◆ Dataset content ◆
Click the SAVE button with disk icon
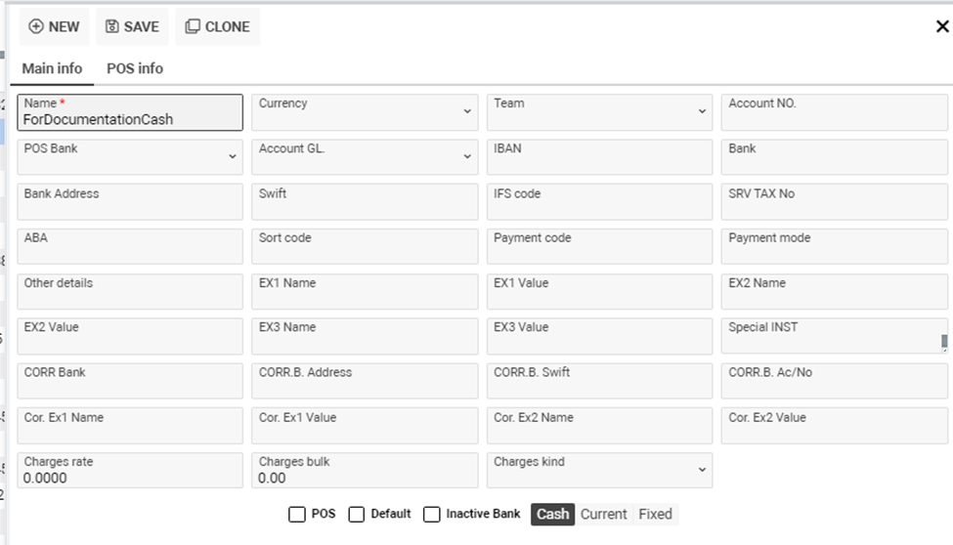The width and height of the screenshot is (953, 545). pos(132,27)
--
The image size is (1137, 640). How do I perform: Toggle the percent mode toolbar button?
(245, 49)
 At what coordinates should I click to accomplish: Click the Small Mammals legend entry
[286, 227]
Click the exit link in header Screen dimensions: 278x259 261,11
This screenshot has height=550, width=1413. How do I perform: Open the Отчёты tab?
...
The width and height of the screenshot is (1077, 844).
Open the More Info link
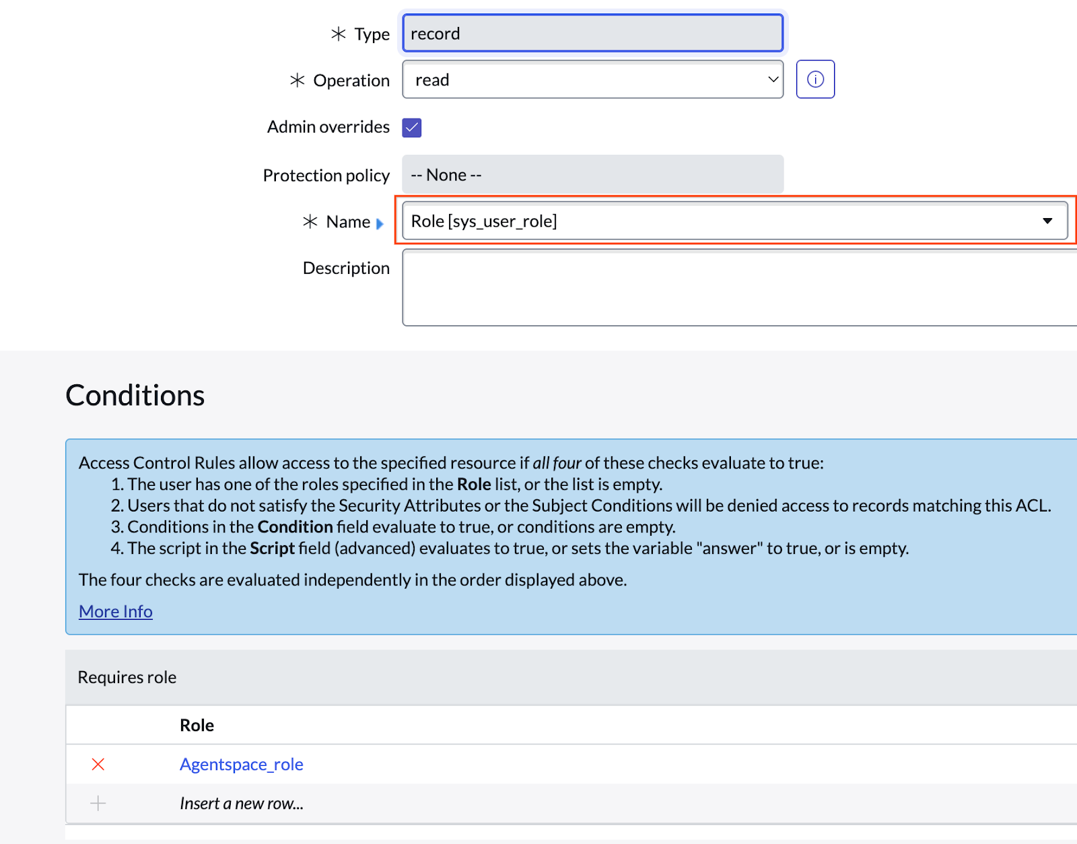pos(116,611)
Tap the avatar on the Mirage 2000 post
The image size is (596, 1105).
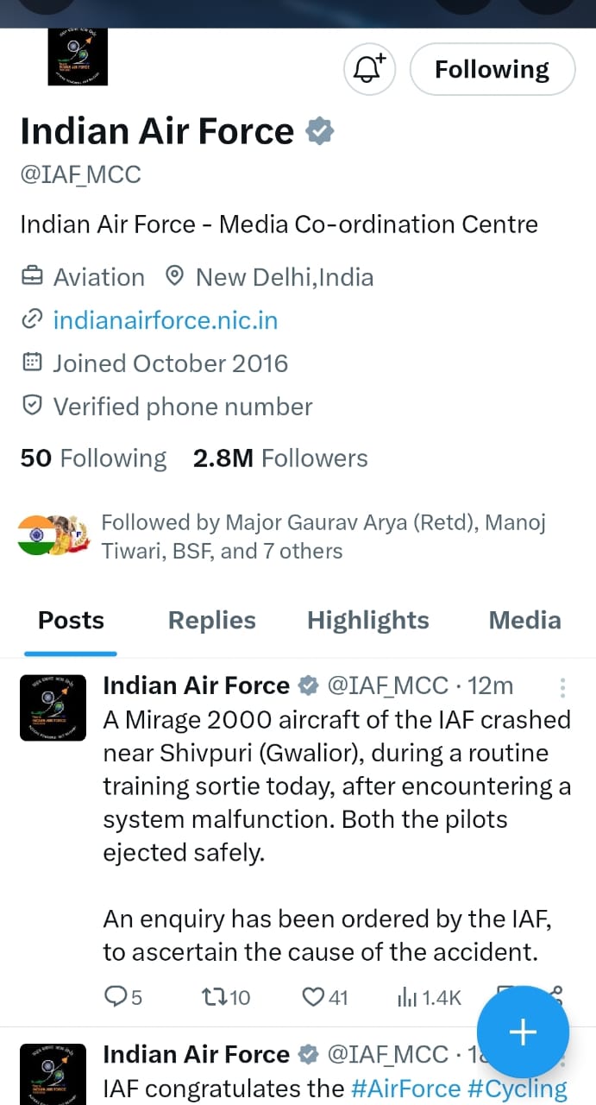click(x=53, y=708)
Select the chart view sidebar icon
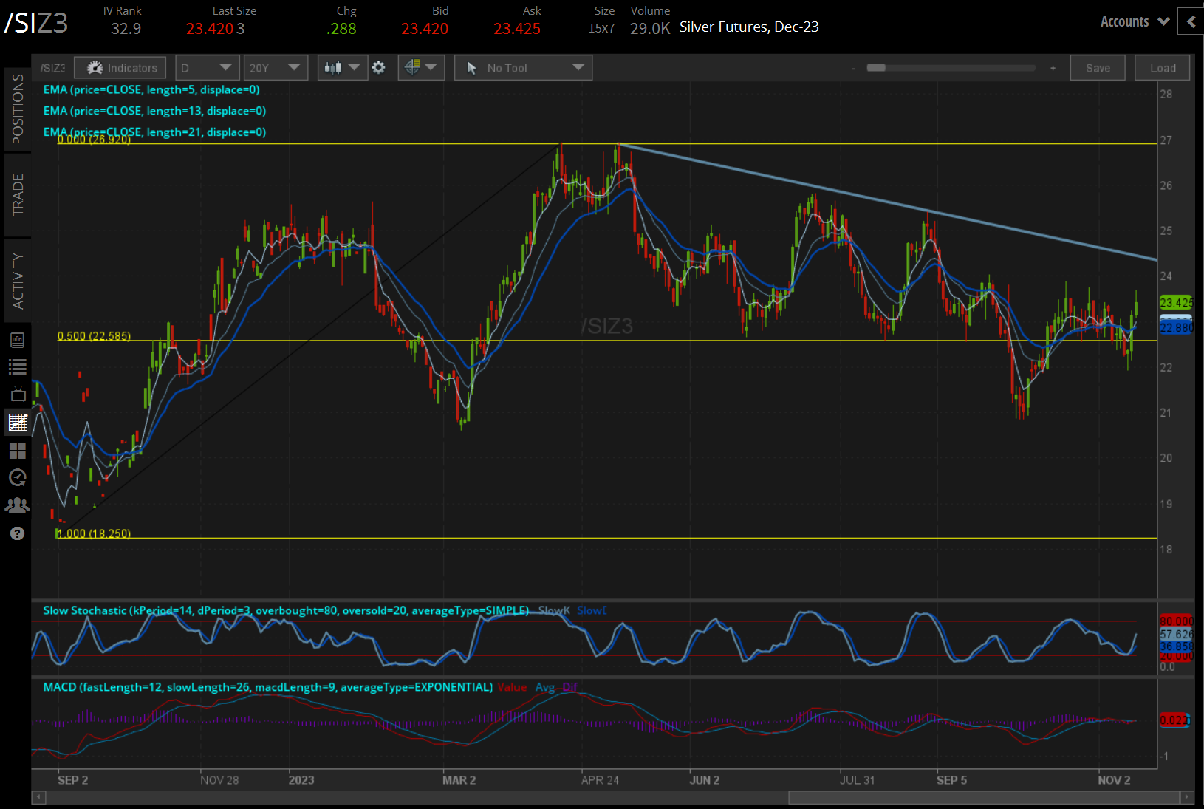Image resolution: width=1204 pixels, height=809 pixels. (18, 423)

◆ How to complete this task ◆
Working from the material above, retype exactly the lines from the one with "Click the exit" through the one with "This screenshot has", both included, and only those lines.

◆ Solution ◆
Click the exit link in header Screen dimensions: 278x259 261,11
This screenshot has height=550, width=1413. How do I perform: Open the Отчёты tab?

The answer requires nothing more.